Speeding up DB access using SSD or Memory

This blog will contain a collection of information on IO tests for speeeding up database access using SSD drives or Ram based disk. A few background information will be provided.

 

Rational, background

This set of ideas started out of observing inneficiencies from production jobs as described in this ticket. The general observation was that while the Db maker spends, in normal circunstances, 2.4% of the full chain in RealTime for 0.6% of CPU time for physics data, it spends 75.4% of real time (for 1% of CPU time) for stream data making the jobs utterly long to process. A summary of time spent appears below

  • Under full farm occupancy
    • stream data Ast=75.4% Cpu = 1.0%
      Ast=87.0% Cpu = 0.8%
      so let's say around a ~ Ast=80%+/-5 and Cpu=0.9%+/-0.1 (ratio 400)
       
    • non-stream data
      Ast=2.4% Cpu = 0.6% (ratio 4)
       
  • Under dedicated server unloaded
    • stream data Ast=9.0% Cpu = 0.2% (ratio 45)

Investigation revealed that the hit-cache is very poor under the stream load (a few %) indicating that the data cached on the server is no re-usable.
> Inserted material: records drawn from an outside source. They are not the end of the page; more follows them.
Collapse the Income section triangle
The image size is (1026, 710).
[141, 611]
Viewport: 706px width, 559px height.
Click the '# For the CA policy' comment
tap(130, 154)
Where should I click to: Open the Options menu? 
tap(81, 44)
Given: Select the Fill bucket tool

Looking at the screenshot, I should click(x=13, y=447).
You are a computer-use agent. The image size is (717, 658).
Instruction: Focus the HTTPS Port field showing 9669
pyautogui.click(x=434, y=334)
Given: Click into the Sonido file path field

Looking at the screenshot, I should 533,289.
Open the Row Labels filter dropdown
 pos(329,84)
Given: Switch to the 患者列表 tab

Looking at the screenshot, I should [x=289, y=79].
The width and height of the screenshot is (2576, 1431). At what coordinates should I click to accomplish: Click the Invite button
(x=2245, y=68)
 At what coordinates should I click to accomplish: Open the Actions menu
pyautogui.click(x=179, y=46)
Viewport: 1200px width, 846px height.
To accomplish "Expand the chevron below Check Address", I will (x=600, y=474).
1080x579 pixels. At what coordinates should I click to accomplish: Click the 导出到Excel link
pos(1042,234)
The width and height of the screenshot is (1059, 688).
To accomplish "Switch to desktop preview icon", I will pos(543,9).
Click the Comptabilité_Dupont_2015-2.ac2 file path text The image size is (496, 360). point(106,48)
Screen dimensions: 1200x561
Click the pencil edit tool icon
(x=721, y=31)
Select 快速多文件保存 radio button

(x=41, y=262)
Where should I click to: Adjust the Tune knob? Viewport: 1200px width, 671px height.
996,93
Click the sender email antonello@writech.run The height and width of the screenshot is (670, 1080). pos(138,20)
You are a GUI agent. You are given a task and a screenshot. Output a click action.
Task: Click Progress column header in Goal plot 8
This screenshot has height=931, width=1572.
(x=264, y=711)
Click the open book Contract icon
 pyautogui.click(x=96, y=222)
The sparsity of the data in streams basically kills the cache idea.

The ideas from this points on were:

  • Widely distributing the Database in a highly scalable distribution of DB entry points
    • Would the "Data on demand" project be  asolution? Probably too slow to build although the full database may fit on local disk.
    • Starting a database service on each node? Not practical for a farm like the RCF (but could be used in Cloud context)
       
  • Moving the MeataData with the data - we may consider re-packing the Database data into files
    • ROOT files may be used if we know the schema
    • Extraction of slice usable by other light Database technologies (SQLLite)
    • ... any other scheme along this idea ...

Feasibility is part of the projections section below.

 

Projections

A review of the database size (and Offline DB size) revealed that the database is about 20 GB in size and that SSD calibrations from year 2005 are responsible for 3/4 of the Offline db size (15 GB out of 20 GB) for a single year. Otherwise, the calibrations db size per year is almost stable (~0.25 GB), with a bump to 0.45 GB in Y2009. At most, a year slicing is then 0.5 GB which is tiny at the moment.

However, past size and projections may indicate a rapid growth with new detectors - especially, the SSD+HFT combo (or the HFT tracking system).